▶ _REQUIREMENT 1_:
Answer these questions from the TinyGo forum thread, one line each:
(a) What number does du -k report for cat.wasm after the trimmed build?
(b) What default wasm size is given for a developer who uses "fmt"?
(c) Why does the thread say the release notes need a special mention?
▶ _REQUIREMENT 2_: List every distinct flag passed to tinygo build in the commands shown in the TinyGo forum thread.
▶ _REQUIREMENT 3_: Continue the TinyGo forum thread on binary size and malloc from its last line, "Last call for comment for interested WASM/WASI people!"

start PAGE TEXT

2KB is less than 1pct for a default build

$ tinygo build -o cat.wasm -target=wasi cat.go
$ du -k cat.wasm
260	cat.wasm

2KB is less than 4pct for a trimmed build

$ tinygo build -o cat.wasm -scheduler=none --no-debug -target=wasi cat.go
$ du -k cat.wasm
60	cat.wasm

codefromthecrypt avatar Sep 15 '22 00:09 codefromthecrypt

And especially mention the rationale about the 2k savings. I'll do one last stab to put into context the savings. It might make you change your mind about defaulting to have these unavailable vs making it possible to exclude them instead.

It's not just that. It was never intended this way, like a private API that accidentally got exported. I want to make the absolute minimum available in an API so that the maintenance burden is smaller. Admittedly malloc is a rather standard API but it should never have been exposed in the first place.

2KB is less than 4pct for a trimmed build

4% is enormous for a compiler developer. Even a 1% saving is really big to a compiler developer. Most changes to reduce code size are less than that. The thing is that there are many of these little changes and they add up. TinyGo would produce much larger binaries if I wasn't paying attention to all these small savings.

aykevl avatar Sep 15 '22 09:09 aykevl

I can understand where you are coming from. keep in mind that tinygo is for end users, not its developers.

Also, as I mentioned, a normal developer would probably use "fmt" instead of dancing around things, and the default wasm size would be 404KB.

I know you are going to remove this now, I'm mainly trying to provide you a perspective you can consider for the release notes which are for end users, some of whom will break, and some of whom may have megabytes or more wasm.

codefromthecrypt avatar Sep 15 '22 10:09 codefromthecrypt

I can understand where you are coming from. keep in mind that tinygo is for end users, not its developers.

Absolutely. But end users wouldn't be using TinyGo if it didn't produce small binaries.

Also, as I mentioned, a normal developer would probably use "fmt" instead of dancing around things, and the default wasm size would be 404KB.

I guess there are many different kinds of developers and use cases. I try to make TinyGo useful to as many as possible (which also means making malloc and free available for those who need it).

Anyway, I agree this will need some special mention in the release notes so that wasm people will know the next release might break their code.

aykevl avatar Sep 15 '22 10:09 aykevl

Last call for comment for interested WASM/WASI people!

end PAGE TEXT
start DATA SEGMENT

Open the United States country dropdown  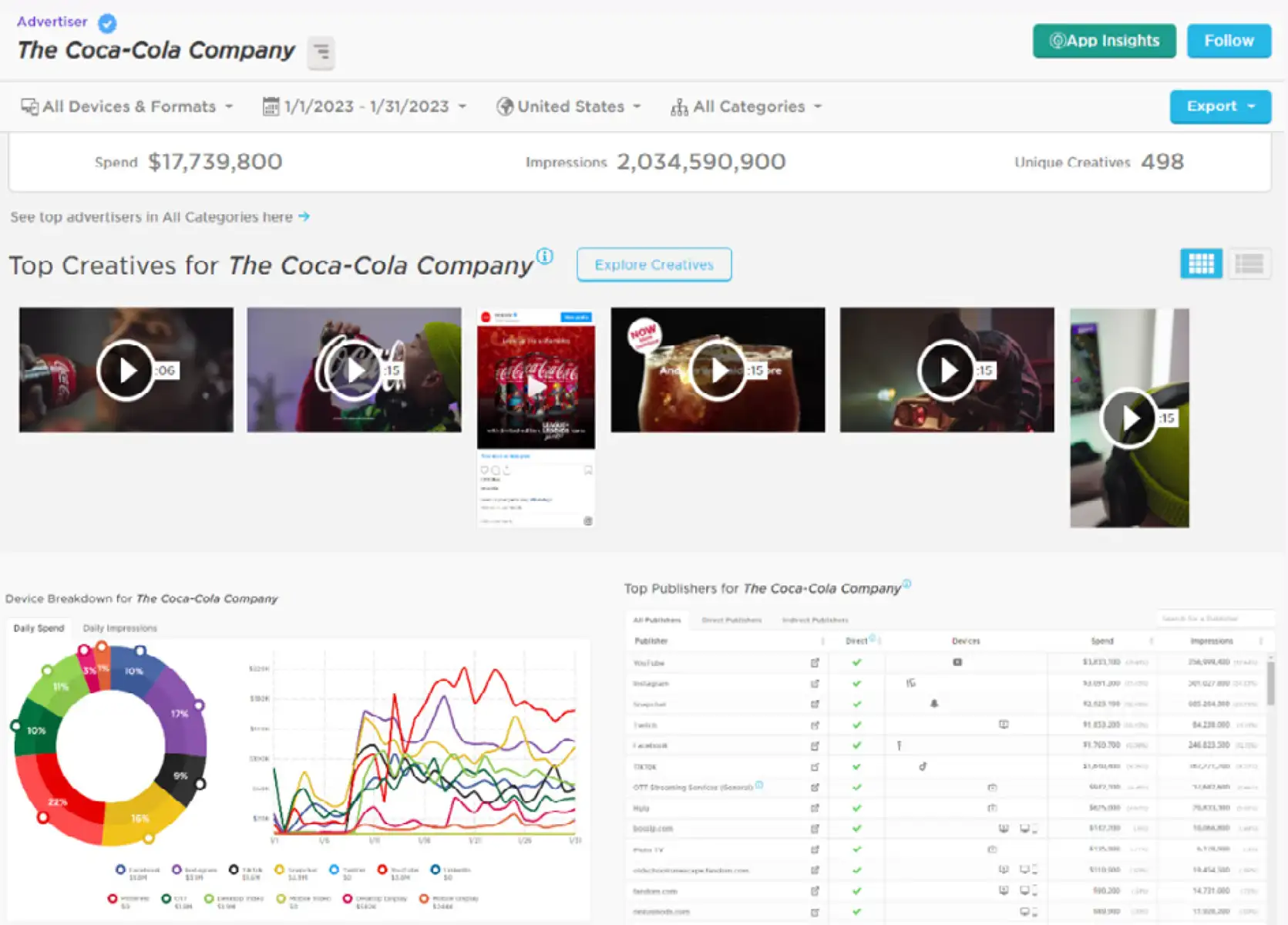tap(569, 106)
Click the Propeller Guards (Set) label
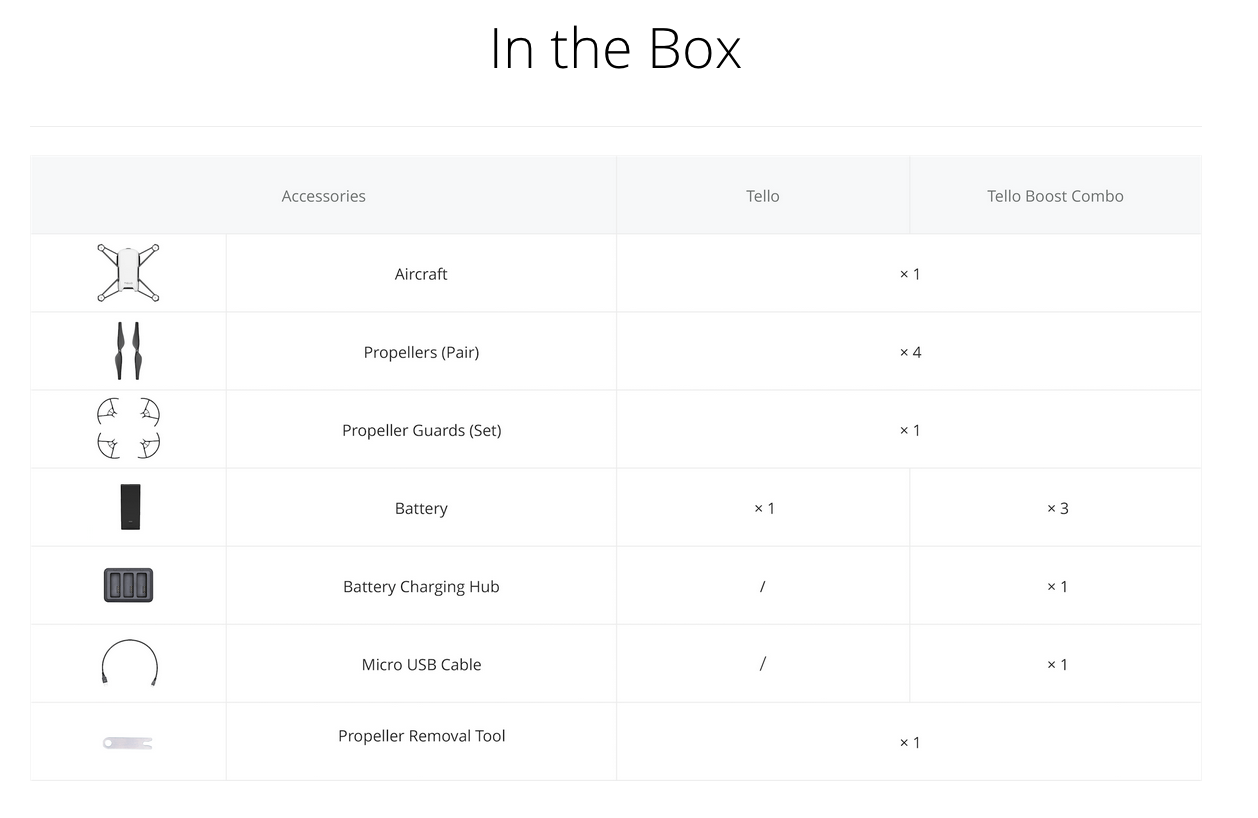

end DATA SEGMENT

▶ _ANSWER 1_:
(a) 60
(b) 404KB
(c) So that wasm people will know the next release might break their code.

▶ _ANSWER 2_:
-o
-target=wasi
-scheduler=none
--no-debug

▶ _ANSWER 3_:
I personally agree with the reasons for this PR. The #cgo LDFLAGS solution does not seem too burdensome for those who have ended up using this feature and need some time to modify their code, or start using tinymem, or whatever is the best option based on their scenario.

deadprogram avatar Sep 20 '22 19:09 deadprogram

@deadprogram and I suppose modifying code is in any case necessary meanwhile, as we have no other way to pass cgo LDFLAGS another way (such as CGO_LDFLAGS env variable). Correct?

codefromthecrypt avatar Sep 21 '22 06:09 codefromthecrypt

@k33g (wasm-university etc) @juntao (wasmedge examples) @knqyf263 (trivy, go-plugin) FYI the tinygo built-in exports for "malloc" and "free" will be removed by default and need a code change to put them back, starting next release.

You may need to change docs or code generators when this happens. Here's a synopsis of two ways to do it.

https://github.com/tinygo-org/tinygo/pull/3142#issuecomment-1246621492

Personally, I think the cgo LDFLAG thing is a bit scary for newcomers to look at, so will change wazero's docs to not suggest doing that. Up to you with your respective audiences!

codefromthecrypt avatar Sep 21 '22 06:09 codefromthecrypt

From what I can tell from this thread and the associated code, the fix for any third party packages that are currently using malloc() would be either:

  • add a file someplace in the third party package that includes the LDFLAGS mentioned above.
  • perform memory allocations in the package using code similar to that mentioned in the original comment for this PR https://github.com/tinygo-org/tinygo/pull/3142#issue-1366164801

The first option would be a "quick fix" if package maintainers need it. The second would be preferable, due to being safer, and also backward compatible.

For end-user applications that are using malloc() directly, the same applies. But if the app itself is not doing this, then the above changes to whatever package they are using should make it invisible to the end-developer.

@aykevl can you please confirm if my summary is correct?

deadprogram avatar Sep 26 '22 08:09 deadprogram

Let's wait a bit longer with this PR since it's a bit more contentious than I expected. The main problem with malloc and free has been fixed with #3148 so that alleviates one of my concerns with it. The other (code size increase) isn't fixed yet though, so I still would like to merge this PR eventually - especially since #3148 made the difference even bigger.

@deadprogram yes this sounds correct.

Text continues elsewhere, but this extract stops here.